━━━ Supplied information ━━━
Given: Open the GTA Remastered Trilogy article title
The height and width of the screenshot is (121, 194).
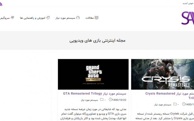Looking at the screenshot, I should pyautogui.click(x=96, y=93).
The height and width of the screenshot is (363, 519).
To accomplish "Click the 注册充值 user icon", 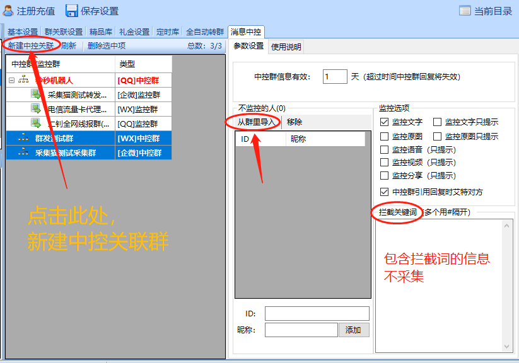I will (8, 10).
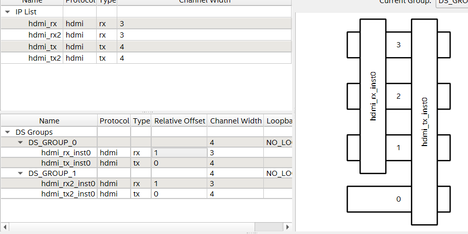This screenshot has height=234, width=468.
Task: Collapse the DS_GROUP_1 expander arrow
Action: pos(20,173)
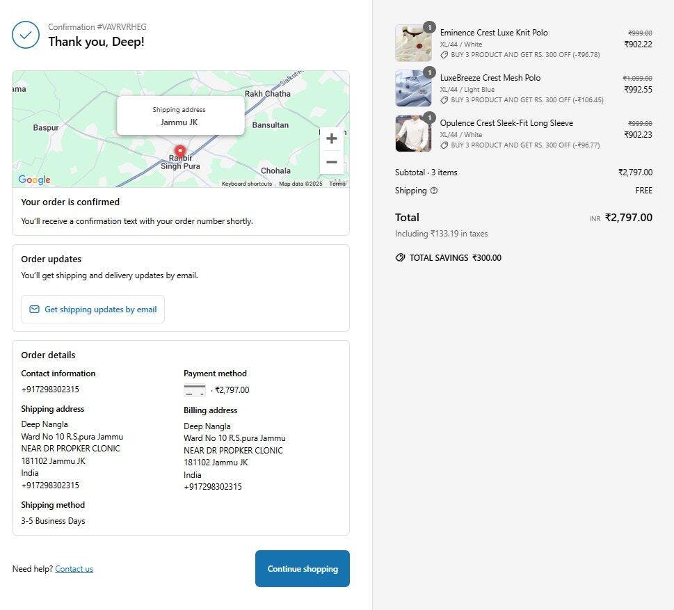
Task: Click the payment card icon
Action: pyautogui.click(x=194, y=390)
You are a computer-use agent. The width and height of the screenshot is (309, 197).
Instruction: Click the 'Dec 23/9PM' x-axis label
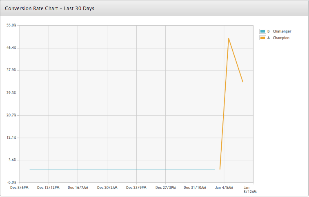click(136, 188)
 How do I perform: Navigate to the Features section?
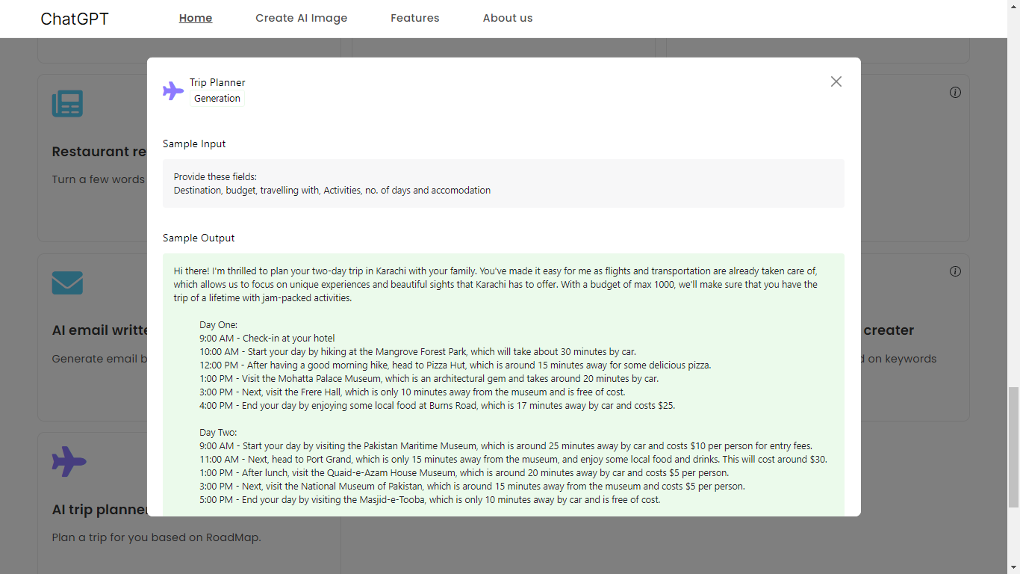(414, 18)
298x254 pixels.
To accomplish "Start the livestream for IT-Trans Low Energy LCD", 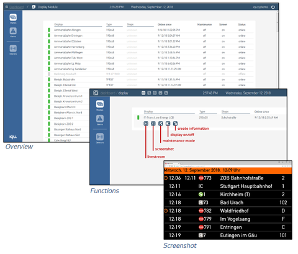I will point(146,124).
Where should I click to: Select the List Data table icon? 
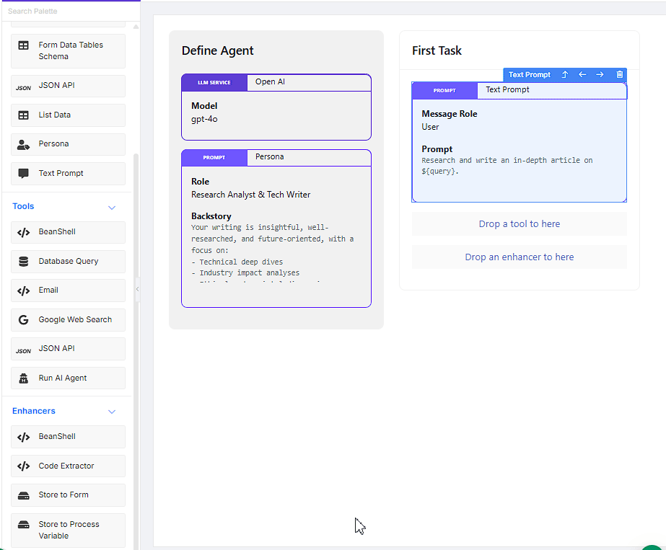click(24, 115)
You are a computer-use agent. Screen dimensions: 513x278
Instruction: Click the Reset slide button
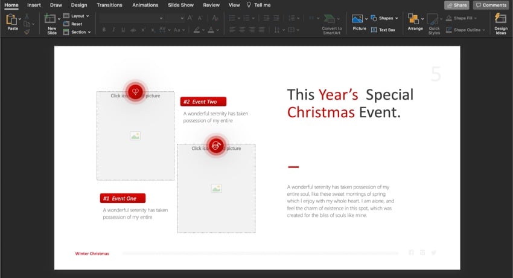(x=76, y=24)
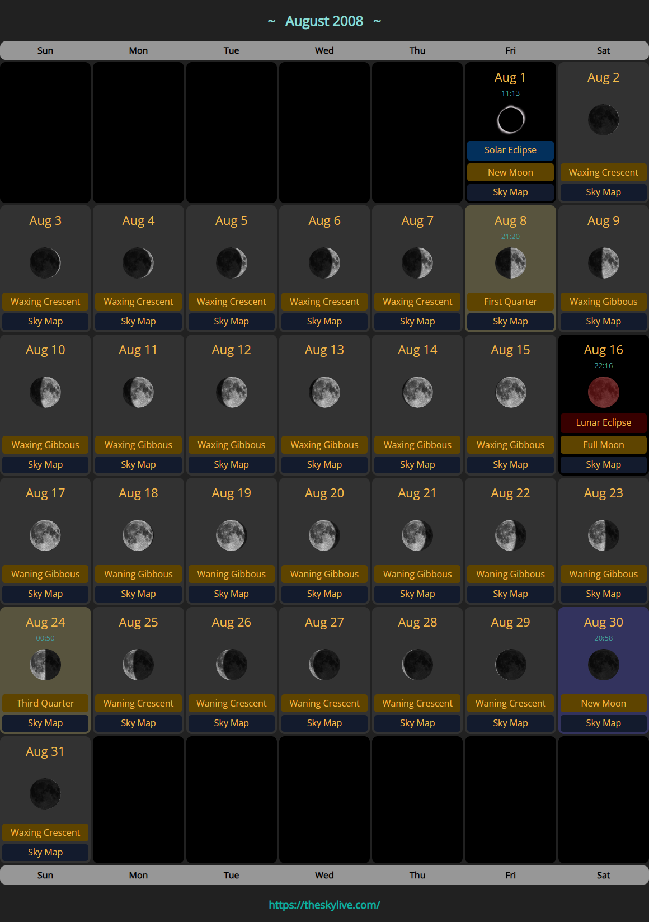Open the Solar Eclipse details on Aug 1
649x922 pixels.
click(510, 150)
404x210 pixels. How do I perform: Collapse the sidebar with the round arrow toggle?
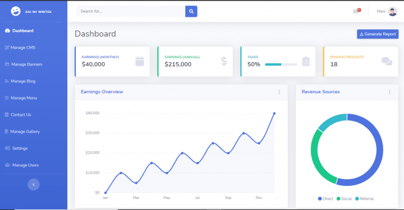point(34,184)
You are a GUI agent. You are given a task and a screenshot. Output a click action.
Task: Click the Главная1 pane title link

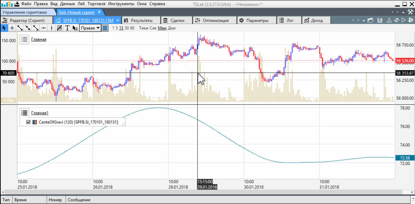click(x=40, y=113)
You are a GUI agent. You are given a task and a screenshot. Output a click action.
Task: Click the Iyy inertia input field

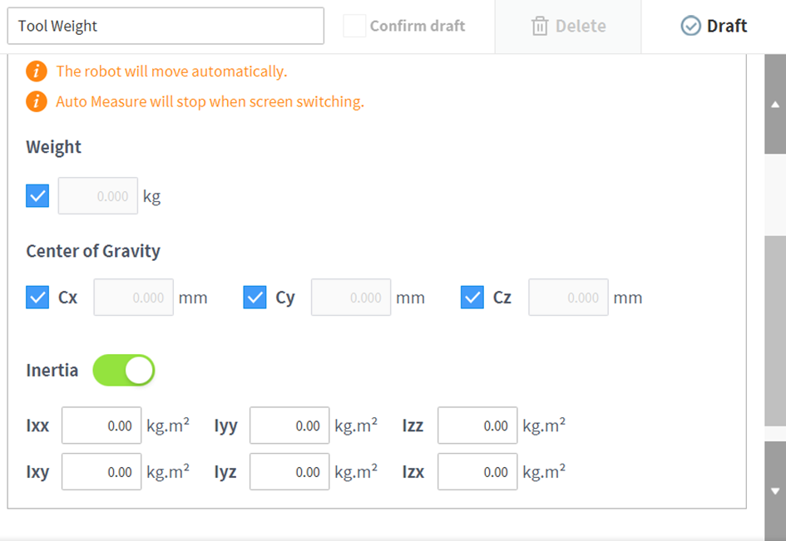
━━━
> [Description of the task]:
Starting where a line contains "You are a computer-use agent. Screen" and finishing at the last line above, set down every line exactly as it reads, with no pictures.

> [Exercise answer]:
You are a computer-use agent. Screen dimensions: 513x278
Instruction: Click the Reset slide button
(x=76, y=24)
Open the Solar Eclipse details on Aug 1
649x922 pixels.
click(510, 150)
404x210 pixels. How do I perform: Collapse the sidebar with the round arrow toggle?
point(34,184)
You are a GUI agent. You are given a task and a screenshot. Output a click action.
Task: Click the Главная1 pane title link

click(x=40, y=113)
You are a GUI agent. You are given a task and a screenshot. Output a click action.
Task: Click the Iyy inertia input field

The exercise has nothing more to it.